A warm July-like air mass is unstable enough to crank out scattered thunderstorms through Thursday evening and the overnight hours.
Temperatures surged into the mid and upper 80s across central and southern Minnesota Thursday afternoon. Montevideo, Minn., has reached 90 degrees and Redwood Falls is at 91 degrees as of this post time.
Our July-like heat comes with a side of slightly tropical air. Moisture is streaming northward from the Gulf of Mexico onto Minnesota, with a tongue of dew points in the 60s riding southerly breezes northward. This moisture is fuel for scattered storms.
NOAA’s Storm Prediction Center paints a slight severe risk from northern Minnesota southward. Roughly the northwest half of the Twin Cities is included in the slight risk zone, with the remainder of the Twin Cities under a marginal severe risk through 7 a.m. Friday.
Scattered storms will blossom across northern Minnesota into this evening.
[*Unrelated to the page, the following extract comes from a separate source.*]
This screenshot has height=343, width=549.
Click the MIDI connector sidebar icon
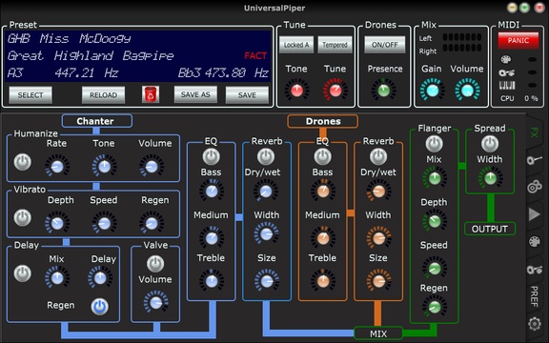(x=535, y=241)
The Duluth National Weather Service has a good graphic showing the most likely timing of storms across northern Minnesota through this evening:
Twin Cities and southern Minnesota
The latest forecast model trends suggest a chance of storms approaching the northwest Twin Cities this evening after 8 or 9 p.m. if the northern storms are able to develop southward.
But the latest forecast model solutions now favor a second wave of storms developing in western Minnesota later this evening, then moving into the greater Twin Cities area after midnight.
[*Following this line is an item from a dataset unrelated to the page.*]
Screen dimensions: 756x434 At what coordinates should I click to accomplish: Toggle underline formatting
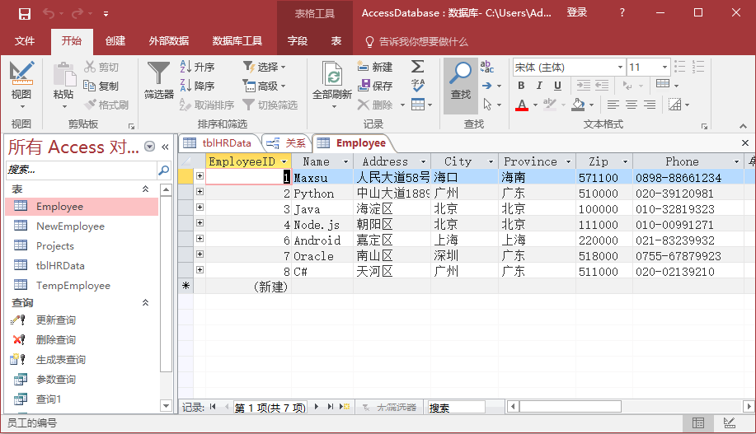(x=558, y=86)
So a few cells may possibly approach the Twin Cities late this evening, but it appears the better chance for storms will arrive after midnight into the overnight hours.
NOAA’s HRRR model is typical of those that fade the northern line, then push the second line toward the Twin Cities after midnight from the west.
How much rain?
Rainfall coverage looks spotty again but will be significant under the stronger cells.
The European model paints larger areas of 0.25 to 0.5-inch rainfall, with some local totals at or above 1 inch through Friday.